Detecting Linguistic HCI Markers in an Online Aphasia Support Group
Yoram M. Kalman, Kathleen Geraghty, Cynthia K. Thompson, Darren Gergle · 2012 · Proceedings of the 14th International ACM SIGACCESS Conference on Computers and Accessibility (ASSETS 2012) · doi:10.1145/2384916.2384928
Summary
This paper investigates whether the language deficits associated with aphasia — an acquired language disorder typically resulting from stroke or brain injury — can be detected in online written communication. The concept of "HCI markers" is introduced: measurable signals generated during human-computer interaction that may reveal information about a user's cognitive, psychological, or physiological state, analogous to how biomarkers like blood sugar levels indicate disease processes. The researchers analyzed 150 messages (14,754 words) posted to a public online aphasia support forum by six people with aphasia and four control participants (relatives or a speech-language pathologist spouse). Messages were segmented into utterances, coded for parts of speech using the Penn Treebank framework, and analyzed for errors including grammatical errors, morpheme inflection errors, and errors in open class words (nouns, verbs, adjectives, adverbs) and closed class words (prepositions, articles, conjunctions). Seven linguistic variables were tested using conservative nonparametric Wilcoxon signed-rank tests to compare the two groups.
Key findings
Five of the seven linguistic variables showed significant differences between people with aphasia and controls (p ≤ 0.01), establishing them as candidate HCI markers for aphasia.
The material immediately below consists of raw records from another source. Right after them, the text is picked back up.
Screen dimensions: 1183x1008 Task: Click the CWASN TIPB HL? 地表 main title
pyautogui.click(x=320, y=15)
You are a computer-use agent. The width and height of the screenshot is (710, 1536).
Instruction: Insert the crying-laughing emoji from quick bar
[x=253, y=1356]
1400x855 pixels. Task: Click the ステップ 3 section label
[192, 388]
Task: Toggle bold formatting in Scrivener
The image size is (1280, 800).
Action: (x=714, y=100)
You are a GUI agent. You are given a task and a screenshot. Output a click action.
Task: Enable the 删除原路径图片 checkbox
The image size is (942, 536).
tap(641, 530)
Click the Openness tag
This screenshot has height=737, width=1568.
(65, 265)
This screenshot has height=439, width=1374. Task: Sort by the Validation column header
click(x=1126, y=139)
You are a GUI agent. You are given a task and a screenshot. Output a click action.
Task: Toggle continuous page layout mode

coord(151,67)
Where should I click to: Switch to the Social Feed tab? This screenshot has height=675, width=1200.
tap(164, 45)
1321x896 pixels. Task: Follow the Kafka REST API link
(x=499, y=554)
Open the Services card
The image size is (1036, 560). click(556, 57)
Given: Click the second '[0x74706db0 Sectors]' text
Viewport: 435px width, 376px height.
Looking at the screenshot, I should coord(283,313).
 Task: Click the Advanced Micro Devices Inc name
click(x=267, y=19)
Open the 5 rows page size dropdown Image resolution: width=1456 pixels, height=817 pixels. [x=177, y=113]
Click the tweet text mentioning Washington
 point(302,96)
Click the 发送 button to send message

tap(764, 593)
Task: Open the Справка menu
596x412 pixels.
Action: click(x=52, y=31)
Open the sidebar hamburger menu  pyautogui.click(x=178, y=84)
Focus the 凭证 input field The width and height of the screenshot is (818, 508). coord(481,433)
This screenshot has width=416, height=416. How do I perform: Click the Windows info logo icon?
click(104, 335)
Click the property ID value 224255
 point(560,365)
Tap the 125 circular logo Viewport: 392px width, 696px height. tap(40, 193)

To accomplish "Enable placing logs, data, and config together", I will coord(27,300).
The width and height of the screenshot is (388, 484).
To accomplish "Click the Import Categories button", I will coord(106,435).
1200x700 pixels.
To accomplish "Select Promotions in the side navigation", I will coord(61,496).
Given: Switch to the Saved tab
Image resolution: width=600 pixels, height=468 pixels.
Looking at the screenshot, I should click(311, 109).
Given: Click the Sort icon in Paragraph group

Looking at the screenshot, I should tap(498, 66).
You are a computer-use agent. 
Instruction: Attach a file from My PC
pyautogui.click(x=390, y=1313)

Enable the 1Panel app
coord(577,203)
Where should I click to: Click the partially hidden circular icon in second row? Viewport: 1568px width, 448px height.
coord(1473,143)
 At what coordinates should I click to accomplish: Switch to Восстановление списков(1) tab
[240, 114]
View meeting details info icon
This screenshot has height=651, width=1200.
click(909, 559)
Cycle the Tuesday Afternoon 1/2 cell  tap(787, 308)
People with aphasia had significantly shorter mean length of utterance (8.72 vs 14.75 words), higher rates of ungrammatical sentences (31.17% vs 5.28%), more morpheme inflection errors (7.40% vs 1.05%), more open class word errors (4.03% vs 0.03%), and more closed class word errors (4.03% vs 0.36%). Two variables — the open/closed class word ratio and noun/verb ratio — did not differ significantly between groups. Notably, despite having effectively unlimited time to compose online messages (unlike pressured spoken conversation), people with aphasia still produced shorter utterances and more errors, demonstrating that key aphasic language characteristics persist in asynchronous computer-mediated communication. There was also high variability within the aphasia group, consistent with the heterogeneous nature of the condition.
Relevance
This pioneering study opens up the possibility of using naturally occurring online text as a low-cost, unobtrusive tool for monitoring language abilities in people with aphasia. For accessibility practitioners, the five identified HCI markers could inform the design of adaptive interfaces that detect language difficulties and adjust accordingly — for example, simplifying text input options or offering communication support when linguistic markers suggest a user may benefit from it. The research also has implications for longitudinal health monitoring: analysing archived emails, social media posts, or forum messages could help clinicians track language recovery after stroke or detect progressive decline in conditions like Primary Progressive Aphasia. The study is limited by its small sample size and reliance on self-reported diagnoses, but it establishes an important proof of concept for using digital communication patterns as health-related signals — a concept with broad applicability beyond aphasia to other cognitive and neurological conditions.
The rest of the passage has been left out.